Timing & trends

Enjoy The Stock Market Rally While It Lasts

The stock markets have enjoyed a “Trump bump.” Despite a recent “Trump fade,” North American stock markets are positive for the year and economic numbers have been fairly solid. Stock market volatility is low and recently the S&P 500® experienced a 110-day run without a 1% correction. Ev- erything just feels good. Enjoy it while it lasts.

It is not that there are ominous clouds on the horizon. There is nothing out there pointing to a sudden correction, but that does not mean that the stock market cannot correct. It can correct at any time. When everything seems just right, it is the surprises that can re-direct the stock market downwards. A healthy stock market tends to absorb the negative surprises well, with only a minor correction before heading higher once again. Or even, interpreting a typically negative event, with a positive spin. This is the type of market that we have been experiencing.

* * *

• [Objective A] List every sentence in the article on the stock market rally that contains the word "correct" or "correction."
• [Objective B] Carry on writing the article on the stock market rally, picking up right after its final sentence.

• [Material]
* * *

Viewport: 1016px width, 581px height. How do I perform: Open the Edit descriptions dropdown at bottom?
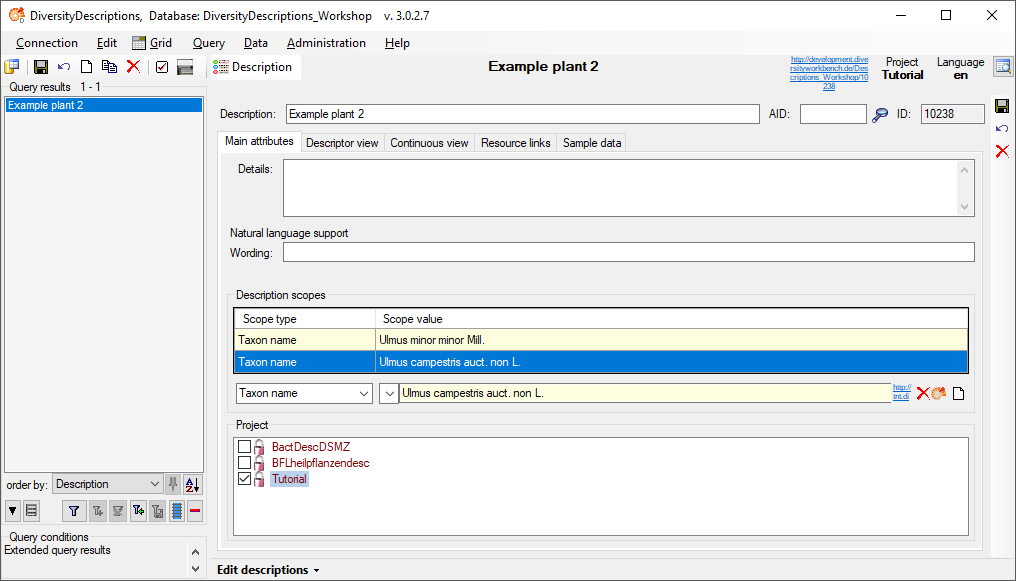point(268,570)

* * *

• [Output A]
- Stock market volatility is low and recently the S&P 500® experienced a 110-day run without a 1% correction.
- There is nothing out there pointing to a sudden correction, but that does not mean that the stock market cannot correct.
- It can correct at any time.
- A healthy stock market tends to absorb the negative surprises well, with only a minor correction before heading higher once again.

• [Output B]
S&P 500 Technical Status

The S&P 500 is currently in a consolidation pattern with a “high” set at the beginning of March. Although the S&P 500 has had a series of lower highs, we have not established a pattern of lower lows. This pattern is neither bullish nor bearish, but it does show that the S&P 500 is looking to establish direction. A solid break above 2400 would show

that the stock market is decidedly bullish. A break below 2325 would be bearish.

Unfortunately, we are only weeks away from the period when the stock market often starts to fade as it enters into the six-month unfavorable period at the beginning of May. From a seasonal point of view, there is not a lot of time and the stock market may provide some muted gains, but the risk remains to the downside. Positive reaction from investors to strong earnings may provide some support to the market, but investors should start to become cautious at this point.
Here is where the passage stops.